Error handling is missing (just throws an error), but that's okay if that's what you want. It makes things more readable.
search
is too long and nested too deeply. You should limit the number of layers of indentation much more for readability. Split out the middle into search_page
to make the pagination logic easier to understand:
def search_page(self, url, page_num)
with self.session.get(
url,
params={
'wbtreeid': 1001,
'newskeycode2': b64encode(query.encode()),
'searchScope': '0',
'currentnum': page,
},
) as resp:
resp.raise_for_status()
return BeautifulSoup(markup=resp.text, features='html.parser', parse_only=self.subdoc)
if n_pages > 1:
for page in count(1):
doc = search_page(resp.url, page)
print(f"Scraping page {page}/{n_pages}.")
docs.append(doc)
if page >= n_pages:
yield from docs
break
else:
doc = BeautifulSoup(markup=resp.text, features='html.parser', parse_only=self.subdoc)
yield doc
You have an error here--you mean to have an if-else
clause, not a for-else clause, because the else clause can never trigger in the original. You would likely have caught the error with less nesting.

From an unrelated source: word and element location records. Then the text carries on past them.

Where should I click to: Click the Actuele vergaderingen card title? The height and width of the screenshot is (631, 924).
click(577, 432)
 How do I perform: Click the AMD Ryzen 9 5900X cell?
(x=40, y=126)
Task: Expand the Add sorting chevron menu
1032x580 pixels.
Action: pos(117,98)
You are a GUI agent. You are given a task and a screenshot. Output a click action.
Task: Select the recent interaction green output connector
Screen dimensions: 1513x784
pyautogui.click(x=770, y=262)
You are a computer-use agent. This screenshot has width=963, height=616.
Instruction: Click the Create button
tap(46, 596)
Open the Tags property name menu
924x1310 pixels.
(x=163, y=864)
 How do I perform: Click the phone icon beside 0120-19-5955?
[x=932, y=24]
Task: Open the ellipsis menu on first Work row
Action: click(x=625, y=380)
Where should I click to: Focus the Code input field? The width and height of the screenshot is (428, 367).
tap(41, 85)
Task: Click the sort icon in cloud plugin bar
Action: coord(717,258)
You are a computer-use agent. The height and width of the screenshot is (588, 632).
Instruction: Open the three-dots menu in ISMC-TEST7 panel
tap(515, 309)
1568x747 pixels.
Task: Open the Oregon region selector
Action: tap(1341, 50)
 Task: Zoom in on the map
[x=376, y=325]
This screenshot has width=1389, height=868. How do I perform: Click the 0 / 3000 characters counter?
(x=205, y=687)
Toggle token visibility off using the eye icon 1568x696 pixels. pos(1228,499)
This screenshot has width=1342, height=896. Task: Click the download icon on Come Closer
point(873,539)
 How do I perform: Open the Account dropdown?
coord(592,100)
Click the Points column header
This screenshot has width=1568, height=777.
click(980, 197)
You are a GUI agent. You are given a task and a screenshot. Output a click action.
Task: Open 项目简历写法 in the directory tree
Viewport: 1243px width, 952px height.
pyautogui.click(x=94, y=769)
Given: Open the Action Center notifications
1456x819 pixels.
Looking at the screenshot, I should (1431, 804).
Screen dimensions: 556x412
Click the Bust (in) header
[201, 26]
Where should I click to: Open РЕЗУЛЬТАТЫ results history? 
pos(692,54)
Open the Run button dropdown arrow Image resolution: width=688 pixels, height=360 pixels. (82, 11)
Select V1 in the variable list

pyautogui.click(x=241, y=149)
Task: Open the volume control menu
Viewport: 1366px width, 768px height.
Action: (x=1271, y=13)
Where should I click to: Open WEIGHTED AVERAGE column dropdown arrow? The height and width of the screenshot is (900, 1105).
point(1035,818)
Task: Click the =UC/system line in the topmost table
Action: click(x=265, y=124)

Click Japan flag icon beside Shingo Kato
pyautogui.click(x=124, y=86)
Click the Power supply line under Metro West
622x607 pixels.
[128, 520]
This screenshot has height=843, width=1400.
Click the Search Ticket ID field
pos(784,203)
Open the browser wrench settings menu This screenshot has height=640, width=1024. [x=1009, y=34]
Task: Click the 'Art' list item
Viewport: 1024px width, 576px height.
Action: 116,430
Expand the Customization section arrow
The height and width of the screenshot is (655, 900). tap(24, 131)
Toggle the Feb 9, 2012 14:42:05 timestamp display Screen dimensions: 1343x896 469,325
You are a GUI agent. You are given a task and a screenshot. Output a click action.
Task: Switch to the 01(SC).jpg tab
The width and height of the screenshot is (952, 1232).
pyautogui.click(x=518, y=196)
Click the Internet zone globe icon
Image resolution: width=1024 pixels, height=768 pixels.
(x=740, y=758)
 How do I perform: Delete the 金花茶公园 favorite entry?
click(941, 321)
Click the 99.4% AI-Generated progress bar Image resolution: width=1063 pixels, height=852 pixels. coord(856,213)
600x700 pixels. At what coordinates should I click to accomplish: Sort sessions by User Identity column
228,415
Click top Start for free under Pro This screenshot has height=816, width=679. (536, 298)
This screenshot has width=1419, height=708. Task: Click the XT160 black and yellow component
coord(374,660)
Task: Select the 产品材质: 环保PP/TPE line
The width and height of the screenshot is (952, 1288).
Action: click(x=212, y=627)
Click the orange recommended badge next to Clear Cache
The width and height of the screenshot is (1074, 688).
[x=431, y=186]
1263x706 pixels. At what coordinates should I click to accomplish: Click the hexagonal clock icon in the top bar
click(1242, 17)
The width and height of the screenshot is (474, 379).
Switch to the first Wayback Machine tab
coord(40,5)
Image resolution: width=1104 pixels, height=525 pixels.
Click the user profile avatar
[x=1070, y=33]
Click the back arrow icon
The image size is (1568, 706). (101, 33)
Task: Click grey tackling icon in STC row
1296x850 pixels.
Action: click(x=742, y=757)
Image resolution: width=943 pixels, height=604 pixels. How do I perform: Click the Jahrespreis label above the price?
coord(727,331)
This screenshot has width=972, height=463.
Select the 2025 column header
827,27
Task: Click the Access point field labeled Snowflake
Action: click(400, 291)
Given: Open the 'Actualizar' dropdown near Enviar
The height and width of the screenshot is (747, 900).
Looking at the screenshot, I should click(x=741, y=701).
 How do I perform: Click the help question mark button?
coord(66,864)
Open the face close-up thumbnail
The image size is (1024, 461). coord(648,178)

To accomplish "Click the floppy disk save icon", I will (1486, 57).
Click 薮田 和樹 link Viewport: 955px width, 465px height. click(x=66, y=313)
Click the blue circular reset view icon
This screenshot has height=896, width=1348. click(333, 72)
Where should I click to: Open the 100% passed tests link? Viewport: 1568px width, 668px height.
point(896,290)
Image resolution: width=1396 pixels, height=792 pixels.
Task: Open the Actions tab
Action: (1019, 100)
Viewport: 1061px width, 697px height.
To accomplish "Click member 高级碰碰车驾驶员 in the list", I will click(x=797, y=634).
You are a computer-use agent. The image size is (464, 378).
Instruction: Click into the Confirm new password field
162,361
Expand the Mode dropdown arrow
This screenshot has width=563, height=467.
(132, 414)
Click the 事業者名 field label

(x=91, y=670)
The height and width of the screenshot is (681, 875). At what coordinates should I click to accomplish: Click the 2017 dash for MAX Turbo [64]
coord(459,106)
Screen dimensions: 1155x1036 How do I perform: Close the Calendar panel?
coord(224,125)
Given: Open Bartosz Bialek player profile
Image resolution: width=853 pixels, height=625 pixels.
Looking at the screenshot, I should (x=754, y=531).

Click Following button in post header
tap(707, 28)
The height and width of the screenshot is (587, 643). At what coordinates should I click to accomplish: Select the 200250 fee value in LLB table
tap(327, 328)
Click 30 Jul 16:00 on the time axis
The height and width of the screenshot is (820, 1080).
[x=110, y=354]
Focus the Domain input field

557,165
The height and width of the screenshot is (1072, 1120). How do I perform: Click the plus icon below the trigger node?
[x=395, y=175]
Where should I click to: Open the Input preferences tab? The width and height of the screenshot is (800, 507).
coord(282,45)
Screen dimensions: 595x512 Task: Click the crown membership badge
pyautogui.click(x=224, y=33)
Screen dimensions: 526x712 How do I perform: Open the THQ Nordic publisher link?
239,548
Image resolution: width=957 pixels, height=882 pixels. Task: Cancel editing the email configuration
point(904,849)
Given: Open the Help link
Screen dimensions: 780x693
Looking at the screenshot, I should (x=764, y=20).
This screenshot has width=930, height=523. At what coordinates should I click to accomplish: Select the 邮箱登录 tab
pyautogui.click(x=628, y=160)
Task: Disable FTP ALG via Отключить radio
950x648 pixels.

There is no reason to add the indentation of
with session.get(...) as resp:
resp.raise_for_status()
...
This is only needed for streaming output. Just use
resp = session.get(...)
resp.raise_for_status()
...
Don't use count
. Use range
which is more standard. The entire second loop can be replaced with
if n_pages > 1:
for page in range(1, n_pages+1):
print(f"Scraping page {page}/{n_pages}.")
yield search_page(resp.url, page)
else:
yield BeautifulSoup(markup=resp.text, features='html.parser', parse_only=self.subdoc)
The last change to make here is to simplify out one more layer (and make one less request), by assuming assuming the initial page is the first page of results already:
print(f"Scraping page 1/{n_pages}.")
yield BeautifulSoup(markup=resp.text, features='html.parser', parse_only=self.subdoc)
for page in range(2, n_pages+1):
print(f"Scraping page {page}/{n_pages}.")
yield search_page(resp.url, page)
You can check in your output that you were printing the first page twice (info/1012/1289.htm
appears twice for example) so this is better for the user too.
To clean search
further, separate out page fetching and scraping more cleanly--yield up resp.text rather than BeautifulSoup documents, and add a helper function which turns an iterable of HTML strings into an iterable of parsed documents. This removes some repetition.
Finally, there is some repetition in the parameters between grabbing the main page and the search page. Currently you are using the main page URL to reduce this... this is OK but you could also switch the main page to call search_page(1)
, and remove the first set of logic altogether. Whether this works depends on the website, which I'm not familiar with.